> [TASK]:
Word for word, set down the lines from the one that contains "The height and" through the final line of the data; no pictures belong in the copy.

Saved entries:

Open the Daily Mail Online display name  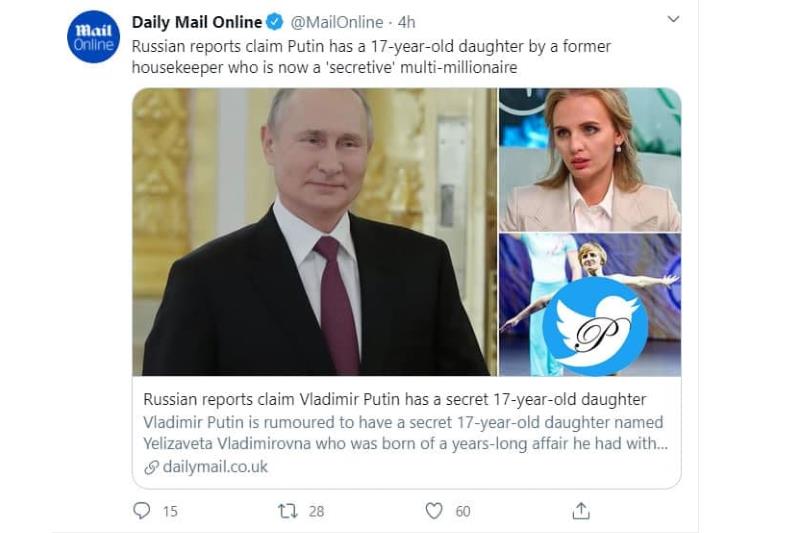[197, 22]
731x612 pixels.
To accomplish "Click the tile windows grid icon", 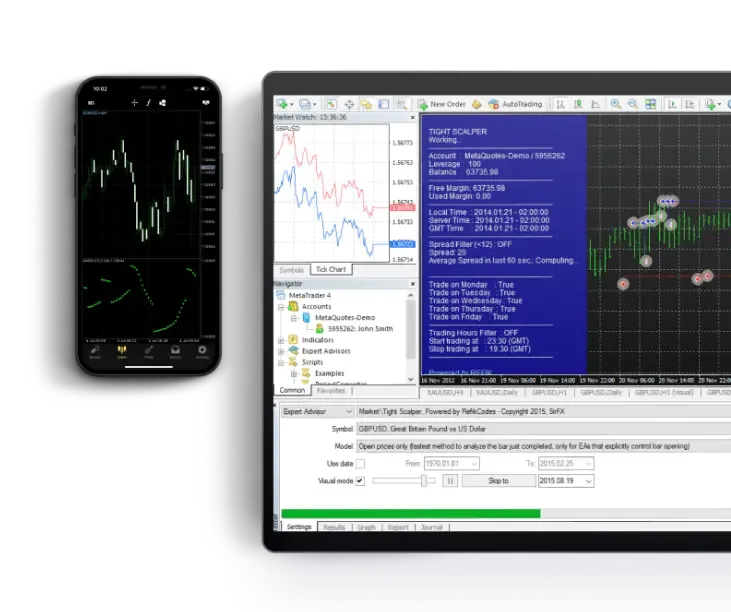I will tap(650, 104).
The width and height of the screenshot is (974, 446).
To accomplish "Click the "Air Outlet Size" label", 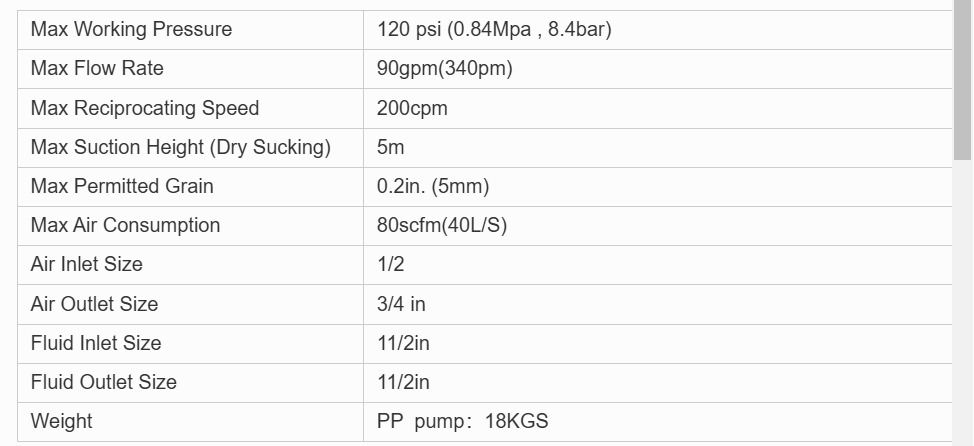I will [94, 304].
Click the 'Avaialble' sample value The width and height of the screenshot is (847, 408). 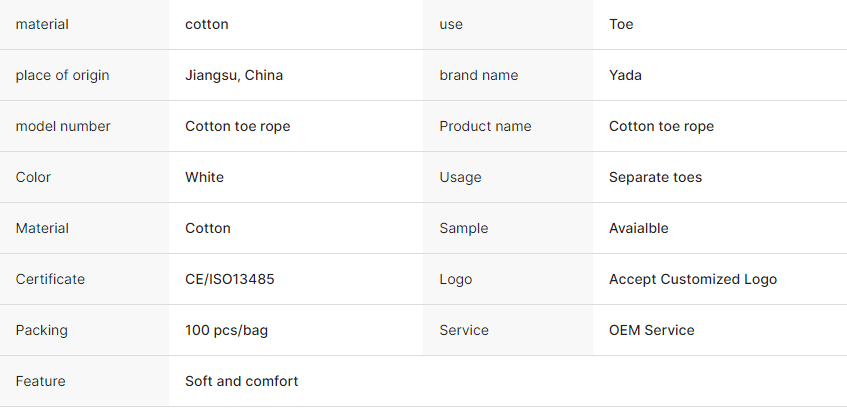tap(638, 228)
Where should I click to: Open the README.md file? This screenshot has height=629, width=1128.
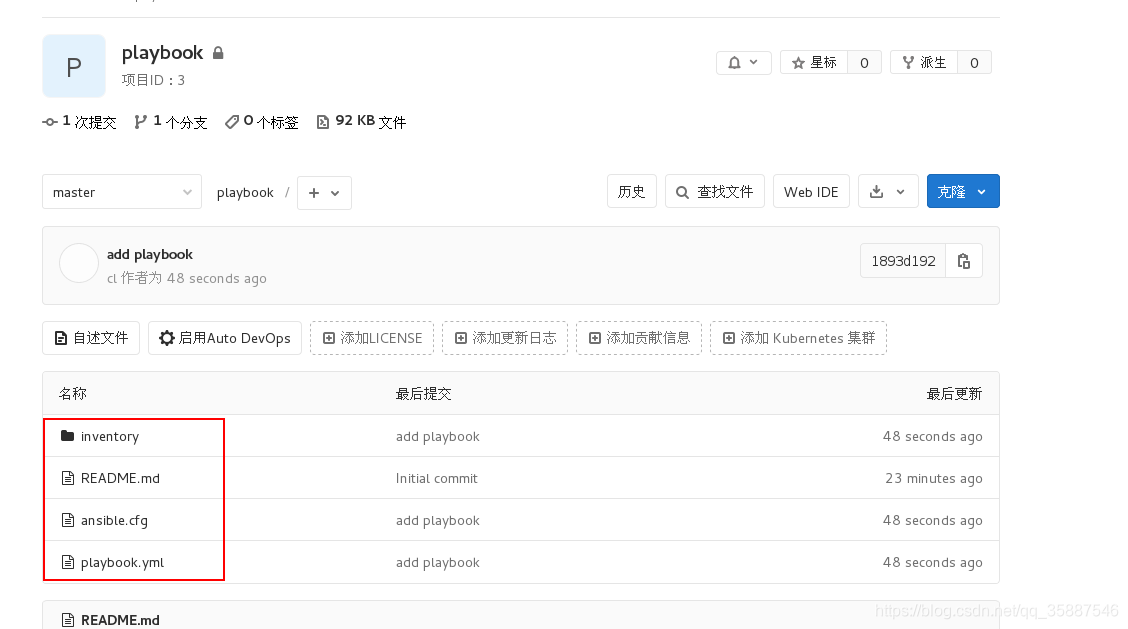pyautogui.click(x=119, y=478)
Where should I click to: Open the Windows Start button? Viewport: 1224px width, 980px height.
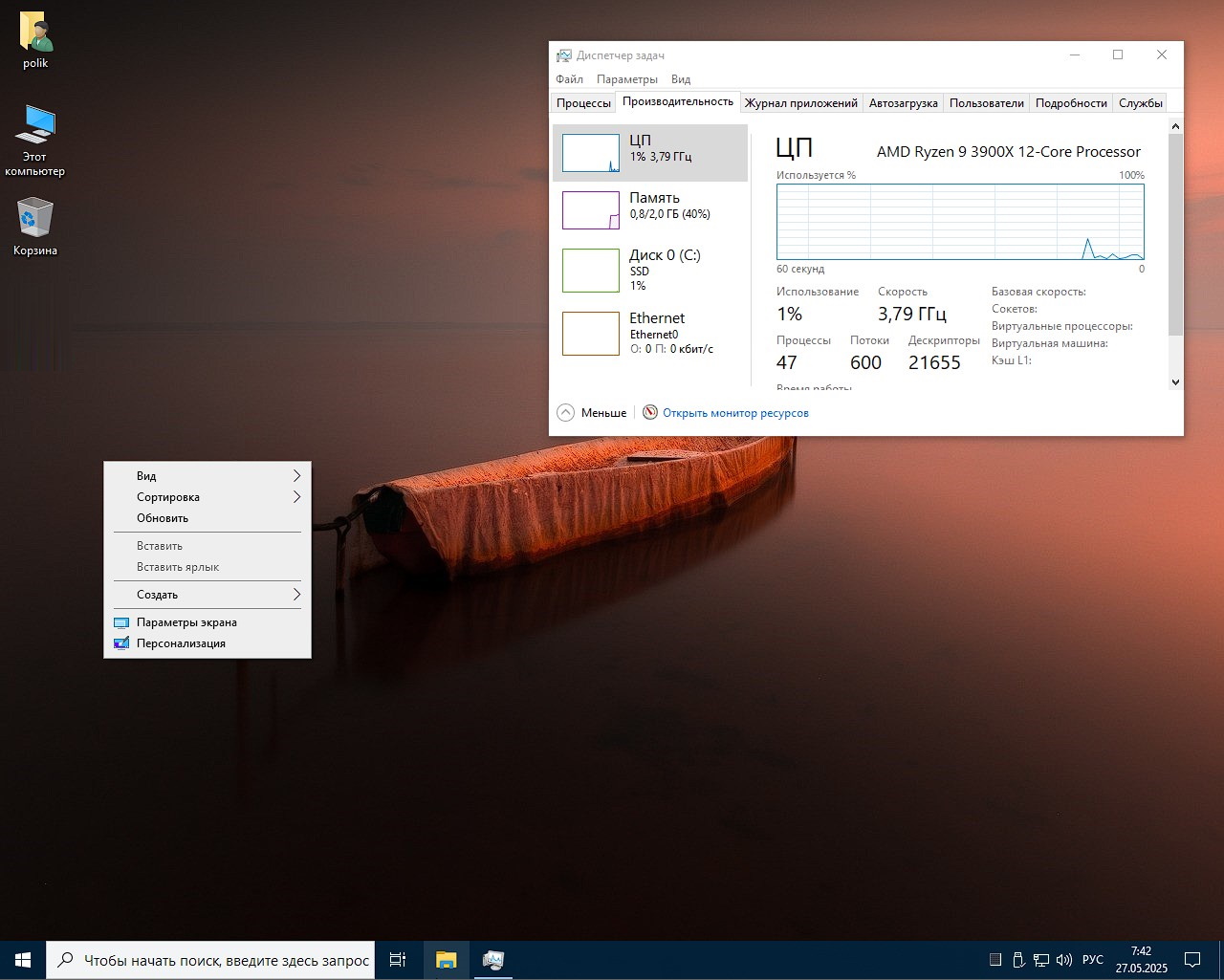[x=23, y=960]
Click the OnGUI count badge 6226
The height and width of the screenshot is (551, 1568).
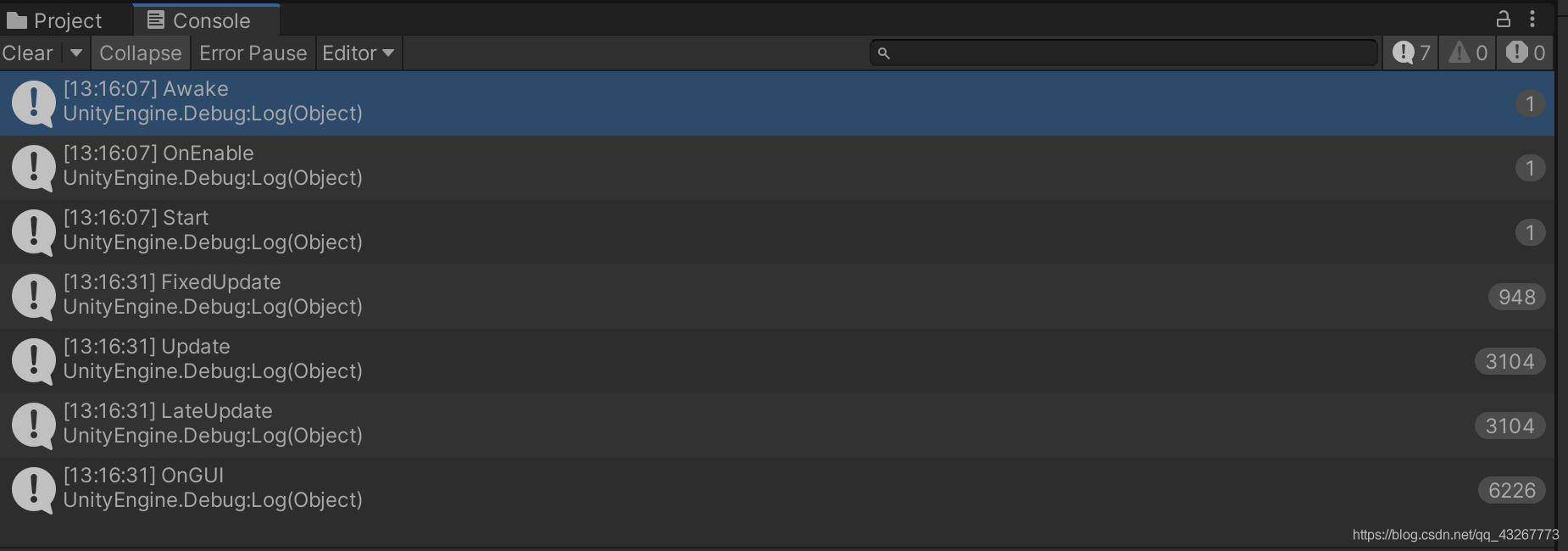(1512, 490)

> [FINISHED EXERCISE]:
The height and width of the screenshot is (551, 1568).
(1512, 490)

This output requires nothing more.